The cash-strapped Royal Navy has a £100,000-a-year rear-admiral for nearly every one of the 25 destroyers and frigates in the surface fleet, the Herald can reveal.
It also has 221 captains and 831 commanders for a frontline force which has shrunk under defence spending cutbacks.
The Navy now consists of the 25 destroyers and frigates, two ageing but available aircraft carriers with a third in mothballs, a helicopter carrier, two assault ships, four Trident missile submarines and nine nuclear-powered attack boats, eight mine countermeasures vessels, 17 small patrol and fishery protection boats, six survey and hydrographic vessels and 18 Royal Fleet Auxiliary ships manned by civilian crews.

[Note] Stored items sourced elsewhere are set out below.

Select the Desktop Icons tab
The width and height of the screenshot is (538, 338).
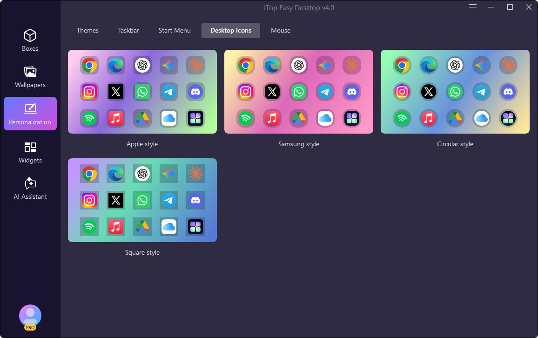coord(231,30)
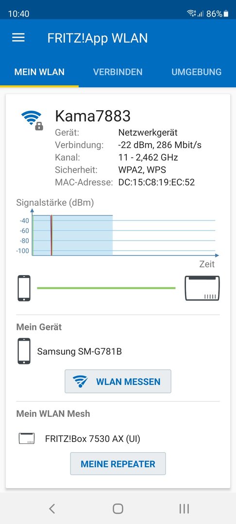Tap the smartphone icon beside the green connection line
The height and width of the screenshot is (524, 236).
tap(24, 288)
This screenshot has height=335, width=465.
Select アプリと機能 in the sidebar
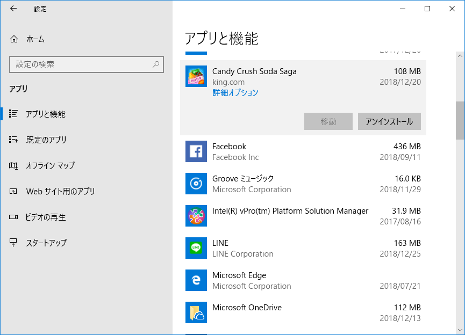46,114
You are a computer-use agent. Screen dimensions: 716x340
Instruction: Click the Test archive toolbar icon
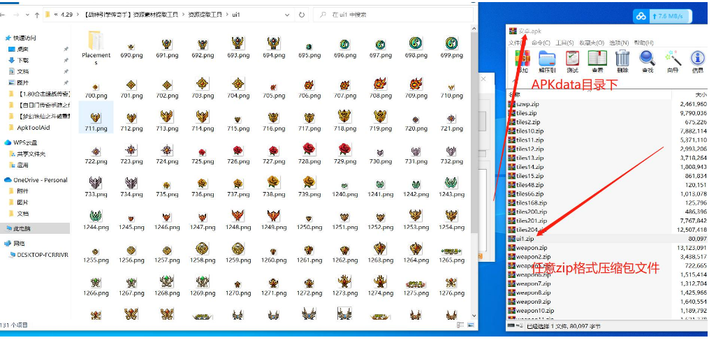point(572,61)
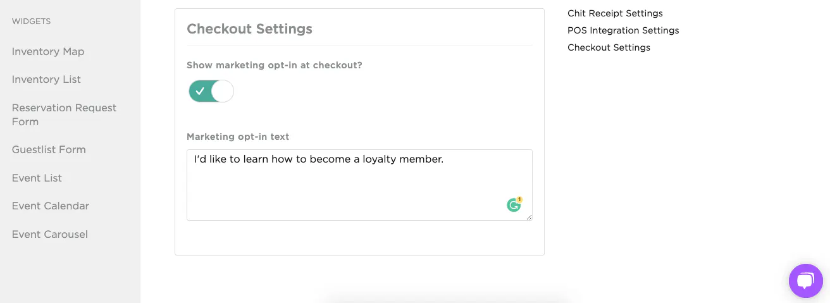Image resolution: width=830 pixels, height=303 pixels.
Task: Navigate to Event List widget
Action: tap(37, 178)
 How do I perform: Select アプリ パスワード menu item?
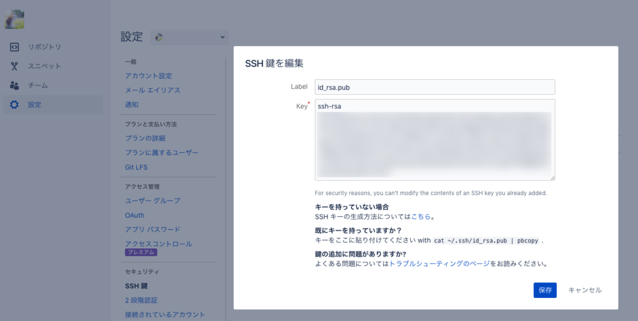coord(153,229)
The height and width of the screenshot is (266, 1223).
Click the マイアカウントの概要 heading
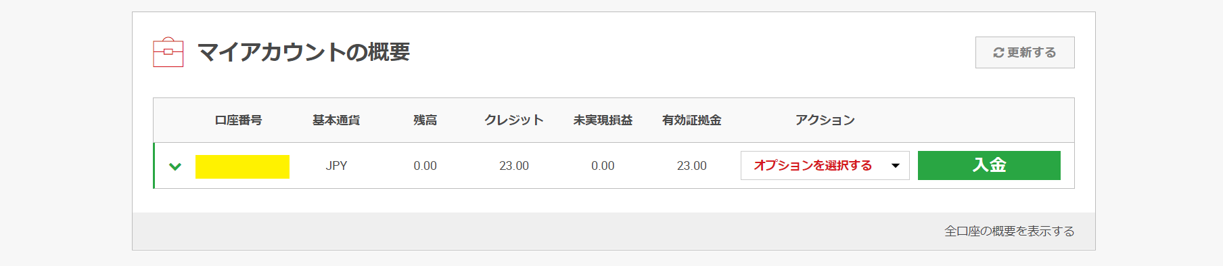tap(304, 52)
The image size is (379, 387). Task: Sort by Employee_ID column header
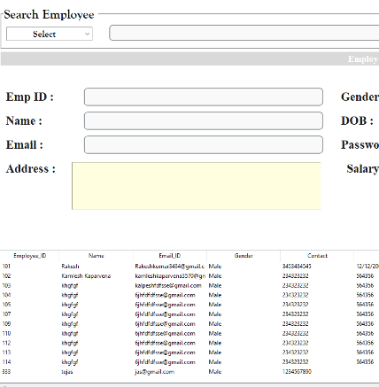[29, 256]
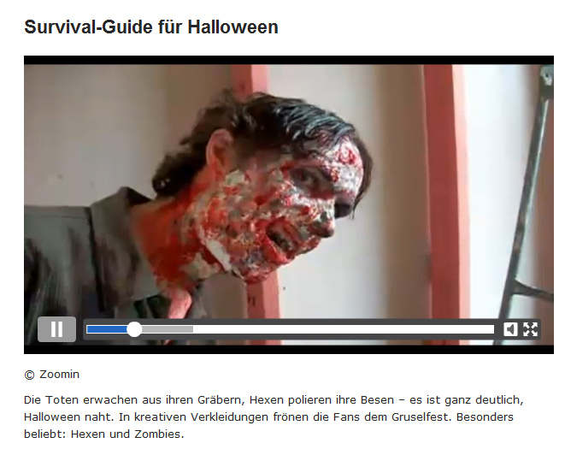Screen dimensions: 565x449
Task: Click the word "Zombies" ending the description
Action: [x=157, y=434]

It has already imposed a five-year promotion freeze for officers above the rank of lieutenant-commander to save money and clear some of the log-jam in senior ranks by natural wastage.
Manpower is down to 36,000, of whom more than 6000 are officers, and predicted to fall further to help underwrite the £3.8bn cost of two new aircraft carriers due in service by 2015.
Because of a shortage of cash, no redundancy terms are being offered to senior officers regarded as "surplus to requirement".
There are also contingency plans to second middle-ranking officers to defence industry posts to save on office overheads at the three UK naval bases at Faslane, Portsmouth and Devonport. One of these is likely to be closed in further cost-cutting. Portsmouth, spiritual home of the navy for almost three centuries, is being touted as the most probable victim.
The MoD said yesterday it was unfair to equate the numbers of senior officers with the number of warships, since many of the individuals were "performing essential roles in shore command, training, logistics, and joint-service posts".
Rear-admirals are on the same pay band as major-generals in the Army and RAF air vice-marshals.
Derek Twigg, junior defence minister, said 15 of the 25 rear-admirals on the active list were "in Royal Navy or Nato posts, with others in tri-service appointments".